More than 41,000 people throughout Europe were infected with measles in the first six months of 2018, the World Health Organization announced yesterday (August 20), and at least 37 have died. The number of infections in the region is nearly double that for all of 2017, and is the highest so far this decade, the agency says.
Mark Muscat, the medical officer for vaccine-preventable diseases at WHO Europe, tells The Guardian that the high number of cases “is a reflection of so many children and adolescents who are still susceptible to the disease because they are not vaccinated. . . . This is a disease that could be totally prevented by two doses of MMR vaccine, but we are seeing measles cases across all age groups.”
More than half of this year’s cases—23,000—occured in Ukraine. Other hard-hit countries are France, Georgia, Greece, Italy, Russia, and Serbia, with at least 1,000 cases each.

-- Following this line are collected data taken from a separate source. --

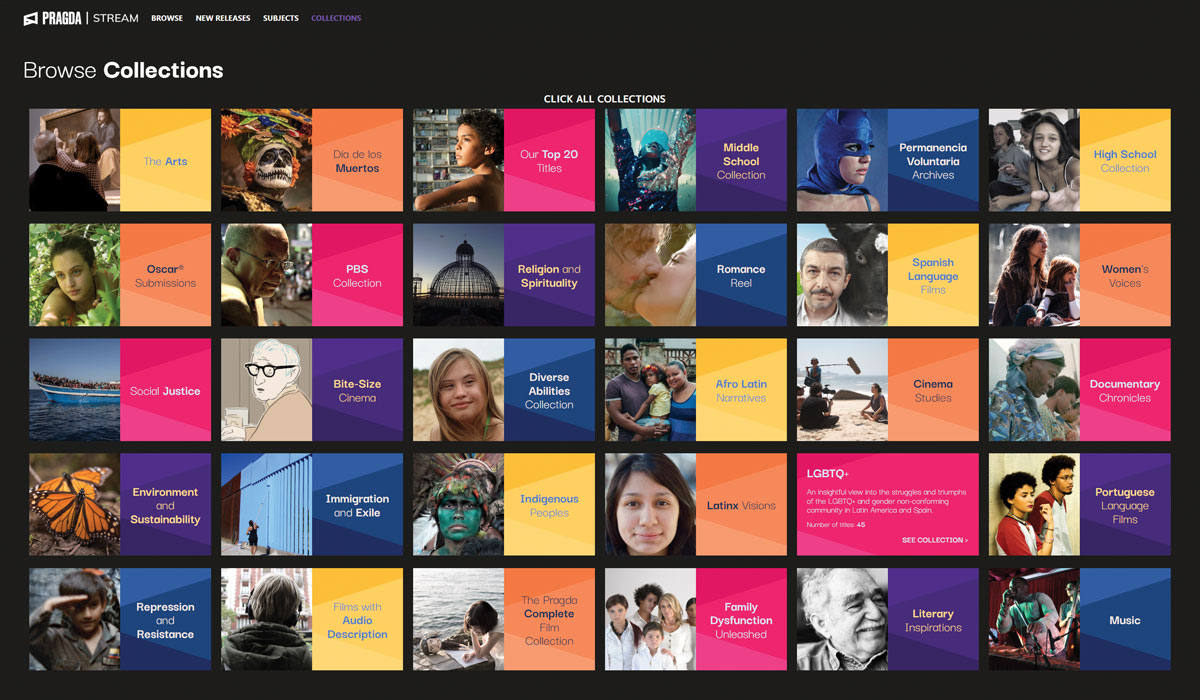
Task: Select the Collections nav link
Action: click(x=336, y=18)
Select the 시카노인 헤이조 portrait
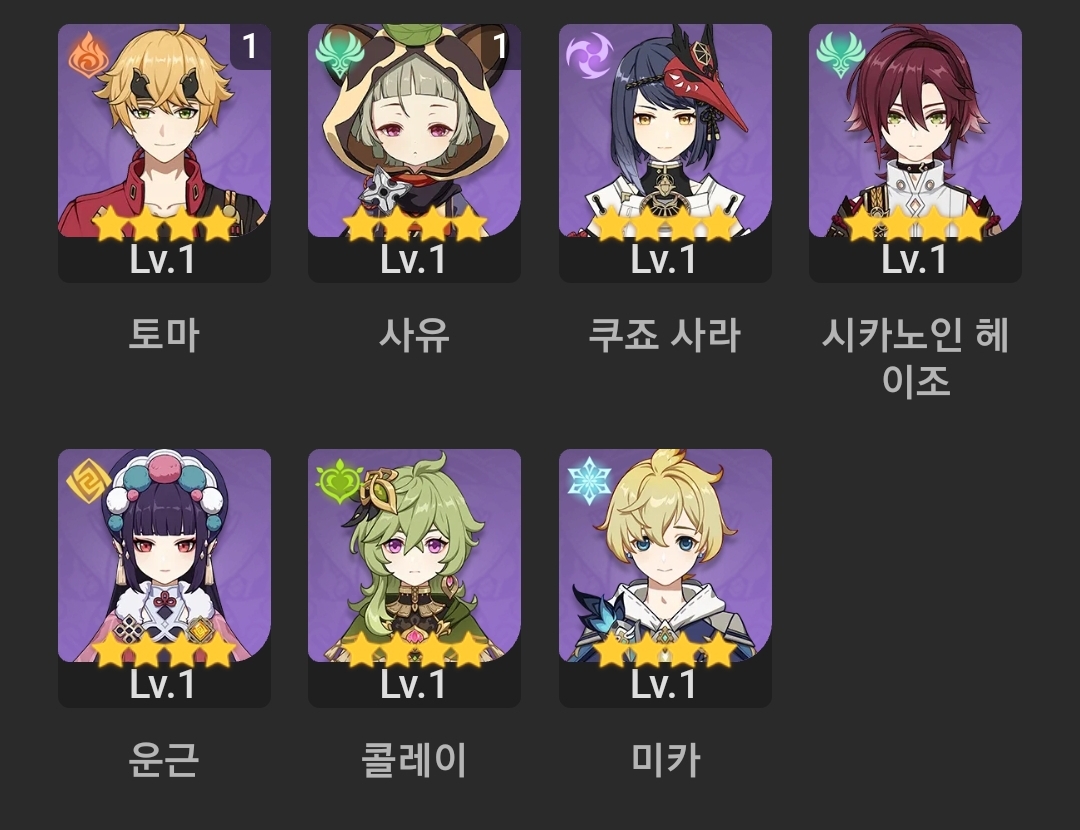1080x830 pixels. [x=915, y=153]
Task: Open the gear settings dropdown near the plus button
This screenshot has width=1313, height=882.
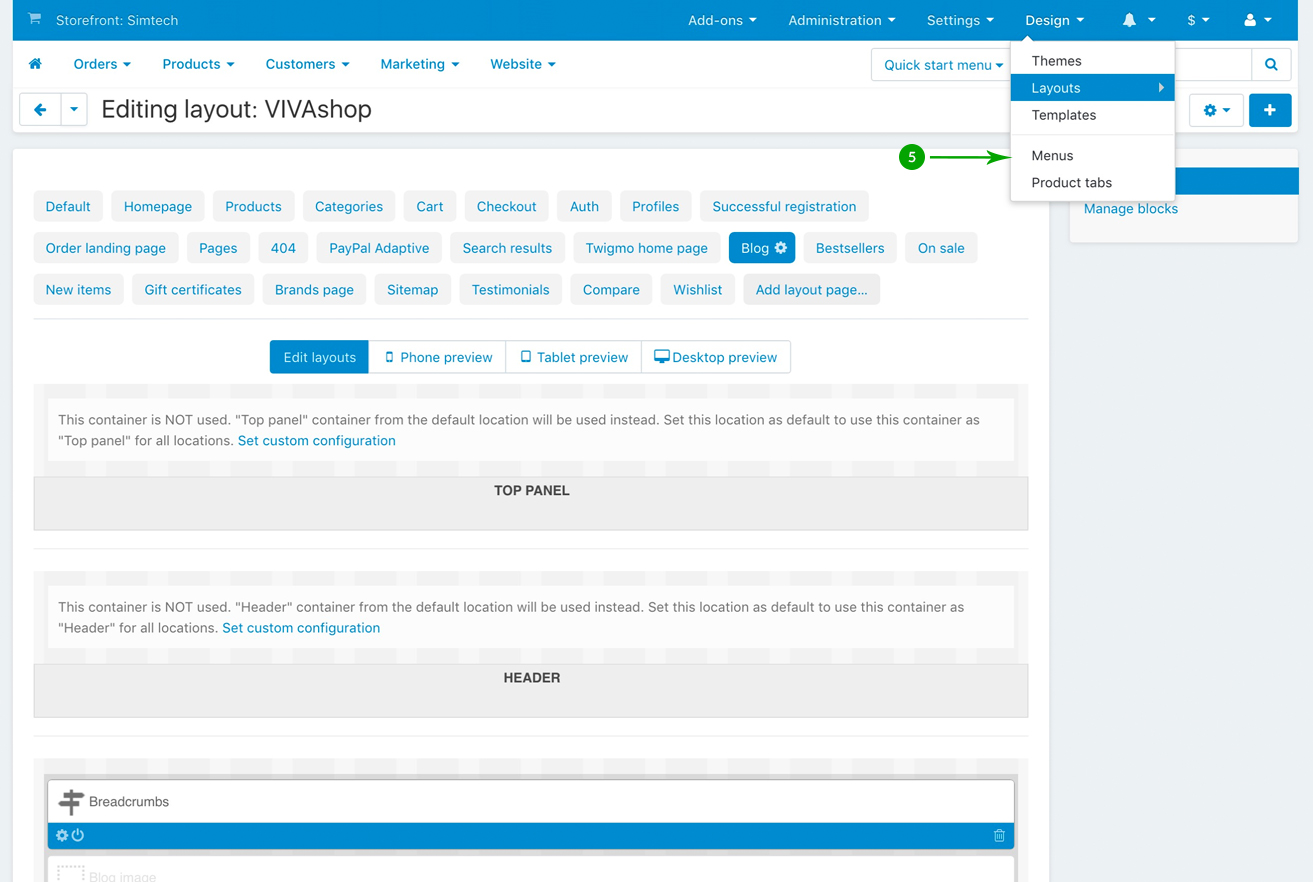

The upper house of Italy’s parliament recently voted to suspend for a year a requirement that all schoolchildren in the country be vaccinated, including against measles.
According to the WHO, at least a 95 percent immunization rate is needed to protect against outbreaks; the overall rate across the 53 European countries was 90 percent in 2017, but dipped below 70 percent in some communities.
Pauline Paterson of the London School of Hygiene and Tropical Medicine tells the BBC, “With a vaccine preventable disease, one case is one too many, and the numbers of measles cases so far this year is astounding.”